理科の授業を75分としたのは、実験にかける時間を十分に確保するためだ。75分あれば、最初に説明、最後にまとめを入れても、30分程度は実験に専念できる。三宅先生は、実験を通して理科への関心を深めたいと話す。
「50分では、実験をしても結論が出る前に時間切れになってしまい、十分に理解できずに次に進むということがよくありました。しかし、75分あれば、何とか結論まで達することが出来ます。更に、実験の結論だけでなく、その結論にどのような意味があるのかも説明できる。生徒の意欲や達成感を高めるために重要な体験学習を充実させることが出来ました。生徒も『実験が楽しくなった』と言っています」
2年生の理科のモジュール学習は、通年ではなく、実験を主体にした化学分野の単元の時に75分授業を7回取り入れる。7回すべてを実験に充てるため、一つの単元の中で教える順序をモジュール学習に合わせて変えている。一方、25分授業では、小テストや原子の記号・化学式の反復学習、実験方法や薬品名など、実験で必要なことを学ぶ場としている。

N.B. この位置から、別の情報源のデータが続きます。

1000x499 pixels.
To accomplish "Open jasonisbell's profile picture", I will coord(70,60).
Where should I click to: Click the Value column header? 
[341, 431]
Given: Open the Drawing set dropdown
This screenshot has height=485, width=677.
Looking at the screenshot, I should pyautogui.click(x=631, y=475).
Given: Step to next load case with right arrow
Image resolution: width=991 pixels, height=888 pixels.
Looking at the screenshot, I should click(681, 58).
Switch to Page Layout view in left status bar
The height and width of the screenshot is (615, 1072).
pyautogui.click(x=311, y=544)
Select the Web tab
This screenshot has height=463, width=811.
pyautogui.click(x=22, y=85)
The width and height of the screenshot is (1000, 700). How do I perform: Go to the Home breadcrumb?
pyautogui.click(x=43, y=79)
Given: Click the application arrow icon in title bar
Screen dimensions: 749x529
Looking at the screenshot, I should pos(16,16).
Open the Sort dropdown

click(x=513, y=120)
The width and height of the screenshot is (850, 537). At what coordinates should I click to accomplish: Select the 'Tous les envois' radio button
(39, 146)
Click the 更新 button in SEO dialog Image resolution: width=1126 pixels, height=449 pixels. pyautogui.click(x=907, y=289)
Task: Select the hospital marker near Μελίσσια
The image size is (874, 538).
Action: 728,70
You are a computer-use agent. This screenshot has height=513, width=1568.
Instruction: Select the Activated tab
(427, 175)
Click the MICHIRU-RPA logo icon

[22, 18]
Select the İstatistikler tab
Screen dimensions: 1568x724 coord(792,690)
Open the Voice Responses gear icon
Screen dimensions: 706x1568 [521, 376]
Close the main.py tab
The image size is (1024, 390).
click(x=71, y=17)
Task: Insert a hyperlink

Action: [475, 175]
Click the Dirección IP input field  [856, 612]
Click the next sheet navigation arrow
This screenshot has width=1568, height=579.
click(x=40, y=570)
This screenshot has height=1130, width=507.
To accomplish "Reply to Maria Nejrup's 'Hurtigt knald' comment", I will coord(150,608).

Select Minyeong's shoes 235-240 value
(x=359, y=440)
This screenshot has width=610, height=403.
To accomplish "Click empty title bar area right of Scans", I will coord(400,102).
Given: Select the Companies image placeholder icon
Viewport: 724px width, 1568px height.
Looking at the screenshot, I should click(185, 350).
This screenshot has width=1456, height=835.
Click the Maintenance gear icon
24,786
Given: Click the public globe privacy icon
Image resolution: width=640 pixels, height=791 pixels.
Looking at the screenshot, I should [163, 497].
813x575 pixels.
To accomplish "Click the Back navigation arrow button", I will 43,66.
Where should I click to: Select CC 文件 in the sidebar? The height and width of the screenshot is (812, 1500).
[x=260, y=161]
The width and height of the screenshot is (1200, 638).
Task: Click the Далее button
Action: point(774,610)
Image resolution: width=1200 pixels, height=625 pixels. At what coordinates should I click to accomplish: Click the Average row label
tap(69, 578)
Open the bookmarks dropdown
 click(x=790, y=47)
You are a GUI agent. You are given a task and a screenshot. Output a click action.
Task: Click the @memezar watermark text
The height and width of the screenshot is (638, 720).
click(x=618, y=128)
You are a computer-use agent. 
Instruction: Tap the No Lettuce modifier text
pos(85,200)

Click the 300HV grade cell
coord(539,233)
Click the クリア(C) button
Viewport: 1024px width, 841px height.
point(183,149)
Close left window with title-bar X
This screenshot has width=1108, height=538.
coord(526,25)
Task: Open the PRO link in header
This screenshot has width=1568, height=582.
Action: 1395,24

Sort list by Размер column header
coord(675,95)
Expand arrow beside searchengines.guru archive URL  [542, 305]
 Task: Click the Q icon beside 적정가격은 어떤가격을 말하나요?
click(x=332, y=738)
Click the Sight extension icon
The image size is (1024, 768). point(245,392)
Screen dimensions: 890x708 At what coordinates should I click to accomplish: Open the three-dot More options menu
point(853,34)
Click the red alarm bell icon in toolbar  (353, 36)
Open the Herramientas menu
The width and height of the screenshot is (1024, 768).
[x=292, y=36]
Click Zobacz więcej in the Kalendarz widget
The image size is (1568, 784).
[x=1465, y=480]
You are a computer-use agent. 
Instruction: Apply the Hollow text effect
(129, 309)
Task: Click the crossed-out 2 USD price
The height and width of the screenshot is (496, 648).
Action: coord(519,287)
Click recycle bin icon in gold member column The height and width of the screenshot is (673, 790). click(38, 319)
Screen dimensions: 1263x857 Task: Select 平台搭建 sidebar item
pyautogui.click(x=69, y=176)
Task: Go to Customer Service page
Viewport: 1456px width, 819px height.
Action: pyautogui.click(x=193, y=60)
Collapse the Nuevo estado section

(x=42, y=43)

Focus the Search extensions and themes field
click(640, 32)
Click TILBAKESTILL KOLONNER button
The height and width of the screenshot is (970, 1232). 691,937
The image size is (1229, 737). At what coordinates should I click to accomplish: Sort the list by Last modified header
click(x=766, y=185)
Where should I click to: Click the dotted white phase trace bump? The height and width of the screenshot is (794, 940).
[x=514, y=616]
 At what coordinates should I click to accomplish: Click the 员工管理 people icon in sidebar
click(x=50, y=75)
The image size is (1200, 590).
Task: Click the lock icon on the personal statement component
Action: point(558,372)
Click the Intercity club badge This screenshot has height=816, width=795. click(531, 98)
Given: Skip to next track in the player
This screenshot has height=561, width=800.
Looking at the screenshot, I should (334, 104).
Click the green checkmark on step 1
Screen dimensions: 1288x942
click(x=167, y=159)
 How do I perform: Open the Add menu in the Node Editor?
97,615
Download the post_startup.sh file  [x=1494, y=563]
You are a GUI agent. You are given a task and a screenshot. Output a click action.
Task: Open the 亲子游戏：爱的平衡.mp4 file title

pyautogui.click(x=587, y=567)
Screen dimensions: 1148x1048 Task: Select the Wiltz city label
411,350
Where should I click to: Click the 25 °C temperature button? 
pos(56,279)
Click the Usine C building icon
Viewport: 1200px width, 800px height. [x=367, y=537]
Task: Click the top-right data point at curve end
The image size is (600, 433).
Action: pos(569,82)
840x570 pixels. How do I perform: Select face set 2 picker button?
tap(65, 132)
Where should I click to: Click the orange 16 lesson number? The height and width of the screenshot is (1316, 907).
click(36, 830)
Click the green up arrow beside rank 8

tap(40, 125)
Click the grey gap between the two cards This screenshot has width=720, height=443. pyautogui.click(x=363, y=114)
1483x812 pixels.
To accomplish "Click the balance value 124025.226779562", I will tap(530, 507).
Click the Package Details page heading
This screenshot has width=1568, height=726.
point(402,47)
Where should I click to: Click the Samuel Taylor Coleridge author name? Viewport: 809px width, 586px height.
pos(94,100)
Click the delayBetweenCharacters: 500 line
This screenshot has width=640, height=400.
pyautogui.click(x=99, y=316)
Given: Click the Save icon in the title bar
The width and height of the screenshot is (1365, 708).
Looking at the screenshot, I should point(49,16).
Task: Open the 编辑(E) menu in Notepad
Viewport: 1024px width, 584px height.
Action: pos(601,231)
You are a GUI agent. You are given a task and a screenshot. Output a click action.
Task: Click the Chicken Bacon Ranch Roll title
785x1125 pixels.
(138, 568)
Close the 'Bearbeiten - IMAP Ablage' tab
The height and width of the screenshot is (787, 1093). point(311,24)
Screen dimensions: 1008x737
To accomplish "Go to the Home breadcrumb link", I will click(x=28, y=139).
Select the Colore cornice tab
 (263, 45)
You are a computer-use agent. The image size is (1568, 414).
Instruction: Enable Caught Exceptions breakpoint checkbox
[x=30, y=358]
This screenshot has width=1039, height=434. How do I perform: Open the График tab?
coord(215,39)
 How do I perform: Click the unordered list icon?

「25分と短い時間で集中して学べるため、知識の定着度が高く、大きな効果がありました。実験の予備知識も身に付き、スムーズに実験に入れるようになりました」(三宅先生)
モジュール学習を1年間行い、課題も見えてきた。例えば理科では、2年生で行う実験に必要な実験器具の使い方を、1年生のうちに教えきれていなかった。そのため、2年生での実験がうまくいかないことがあった。そこで、08年度は指導する内容と時期の整合性が取れるよう大幅に見直した。
同校では、年5回の定期考査前の1週間は全学年で「モジュール週間」としている。1日50分6コマを、40分7コマとして、1日1コマ、週5コマ増えた分を5教科の授業に1コマずつ割り当てるという取り組みだ。保護者からは、モジュール学習で繰り返し勉強する機会が増えたと喜ばれているという。